Monday, November 24, 2008

Misticanza di Lattghe from Franchi Seeds of Italy

Misticanza di Lattughe. A fantastic mix of greens from Franchi seeds of Italy. I would say it was about 4 weeks from sowing until I could pick some outer leaves to eat, of course I ate them as I picked, cool and crisp from my garden. Something every person should experience is to have access to fresh food from your own garden you've grown yourself, so simple, yet so satisfying. I prefer to have fresh salad greens dressed with as little as possible, on their own they have so much flavor and can very easily be masked. I remember my Grandma would make a salad of Greens, avocado and tiny shrimp, dressed with fresh lemon juice and olive oil seasoned with salt and fresh ground black pepper served with crusty Italian bread and butter. What else did it need? Nothing, it was complete in it's simplicity, each element of the salad complimented the other without any unnecessary additions. This salad is a perfect example to tell the story of the style of food preparation that I prefer and one that I learned from my grandmother, Marie Dellaragione Ruggless. She was raised in a family of very poor Italian immigrants and had to learn to do for herself and most importantly make the most from the least.

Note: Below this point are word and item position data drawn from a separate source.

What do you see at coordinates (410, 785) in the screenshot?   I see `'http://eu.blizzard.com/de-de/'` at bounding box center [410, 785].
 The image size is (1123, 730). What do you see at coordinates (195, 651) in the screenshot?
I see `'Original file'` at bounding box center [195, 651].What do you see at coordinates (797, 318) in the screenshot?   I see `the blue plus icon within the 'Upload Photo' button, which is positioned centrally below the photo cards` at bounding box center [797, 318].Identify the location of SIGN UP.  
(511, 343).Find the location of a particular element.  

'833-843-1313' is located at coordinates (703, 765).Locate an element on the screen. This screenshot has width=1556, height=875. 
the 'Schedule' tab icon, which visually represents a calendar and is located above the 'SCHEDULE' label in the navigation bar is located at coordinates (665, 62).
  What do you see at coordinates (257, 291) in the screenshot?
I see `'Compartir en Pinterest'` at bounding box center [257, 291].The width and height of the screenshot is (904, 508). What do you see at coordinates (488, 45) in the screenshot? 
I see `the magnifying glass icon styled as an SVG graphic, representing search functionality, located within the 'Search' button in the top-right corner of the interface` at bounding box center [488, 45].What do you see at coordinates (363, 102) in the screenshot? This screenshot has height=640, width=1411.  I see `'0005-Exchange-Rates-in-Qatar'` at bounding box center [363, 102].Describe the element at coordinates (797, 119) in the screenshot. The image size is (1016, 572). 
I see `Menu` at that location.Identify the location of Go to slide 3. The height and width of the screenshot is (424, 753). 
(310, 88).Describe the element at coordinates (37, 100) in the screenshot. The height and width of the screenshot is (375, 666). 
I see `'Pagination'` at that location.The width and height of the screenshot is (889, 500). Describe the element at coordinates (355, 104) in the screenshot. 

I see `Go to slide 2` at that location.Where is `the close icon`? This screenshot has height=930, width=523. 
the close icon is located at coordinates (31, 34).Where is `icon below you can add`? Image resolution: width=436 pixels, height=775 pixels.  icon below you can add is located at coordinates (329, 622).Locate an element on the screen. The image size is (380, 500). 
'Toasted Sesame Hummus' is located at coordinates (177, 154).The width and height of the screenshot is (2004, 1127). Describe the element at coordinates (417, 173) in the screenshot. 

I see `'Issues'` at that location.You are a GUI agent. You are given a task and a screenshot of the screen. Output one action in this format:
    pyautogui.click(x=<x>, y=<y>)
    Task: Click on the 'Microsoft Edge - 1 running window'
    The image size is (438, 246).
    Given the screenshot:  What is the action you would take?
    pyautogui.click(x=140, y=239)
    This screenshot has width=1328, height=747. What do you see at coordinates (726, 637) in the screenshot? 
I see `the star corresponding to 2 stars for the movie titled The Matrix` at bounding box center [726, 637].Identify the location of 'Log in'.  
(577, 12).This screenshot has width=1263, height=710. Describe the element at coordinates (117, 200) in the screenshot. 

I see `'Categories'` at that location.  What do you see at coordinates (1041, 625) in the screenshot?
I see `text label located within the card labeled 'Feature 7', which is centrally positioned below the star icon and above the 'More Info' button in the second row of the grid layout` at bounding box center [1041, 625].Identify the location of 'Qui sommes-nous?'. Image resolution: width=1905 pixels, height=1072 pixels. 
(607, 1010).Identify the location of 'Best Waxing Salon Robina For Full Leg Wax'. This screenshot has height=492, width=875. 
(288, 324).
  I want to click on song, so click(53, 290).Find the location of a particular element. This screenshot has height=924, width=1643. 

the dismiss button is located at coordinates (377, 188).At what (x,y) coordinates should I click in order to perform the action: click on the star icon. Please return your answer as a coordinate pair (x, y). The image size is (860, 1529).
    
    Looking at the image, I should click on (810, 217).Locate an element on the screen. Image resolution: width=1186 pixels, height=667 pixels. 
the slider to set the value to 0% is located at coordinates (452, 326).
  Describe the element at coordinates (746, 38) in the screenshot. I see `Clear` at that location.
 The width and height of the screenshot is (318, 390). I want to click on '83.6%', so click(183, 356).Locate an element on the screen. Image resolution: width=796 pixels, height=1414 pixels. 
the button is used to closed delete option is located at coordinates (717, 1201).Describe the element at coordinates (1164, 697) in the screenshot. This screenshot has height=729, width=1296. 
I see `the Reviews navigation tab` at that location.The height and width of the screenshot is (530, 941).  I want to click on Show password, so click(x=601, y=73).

So when it came to food this adversity served her well as well as our Family, all eager for her cooking. She could truly make something out of "nothing" and when I look back and think about the small selection of spices and herbs she used you would never think it could be as great as it was. Salt, pepper, oregano, basil, garlic and good olive oil and not much more, she didn't need much to cook as good as she did. What she did have was technique, she knew how to prepare food to enhance what she had to work with and make it the best it could be, like tasting tomatoes before any seasoning is added, because what went into one sauce doesn't work for another, if your tomatoes are particularly sweet or maybe acidic the next time you will need to account for this. She understood what would correct these subtle difference in the ingredients she worked with to make the most of what she had. The only way I know to learn what she knew is to cook often and to really pay attention to the food to be prepared and the subtle differences that will guide you. I look forward to sharing more of my experiences and food from my cooks garden.

Beitola da orto Tonda di Chioggia from Franchi seeds of Italy

This beet was grown from Franchi seeds of Italy stock. I purposely over planted the rows with the seed so I would have lots of baby beet tops to eat. The first thinning harvest was about 5 weeks after sowing and produced an abundance of tops to serve two. I prefer as simple a preparation as can be for something so tender, so a quick wilt in a saute pan in olive oil and finished with course salt and cracked black pepper and it's done. The results are fantastic, nothing distracts from the taste of the greens so the earthy fresh taste is clear. I may add garlic in the next bunch I prepare, however, very sparingly because nothing will take away from a simple dish like garlic can. I use garlic very carefully, there is a point in which garlic will cease to enhance a recipe and simply take over. When using home grown ripe tomatoes for a sauce you have something with a depth of flavor and subtle nuance that will quickly be lost when it is overcome by the wrong balance of seasoning. I have just planted a new bed of mixed beets that include yellow, gold and red, so I'm looking forward to more good food from My cooks garden.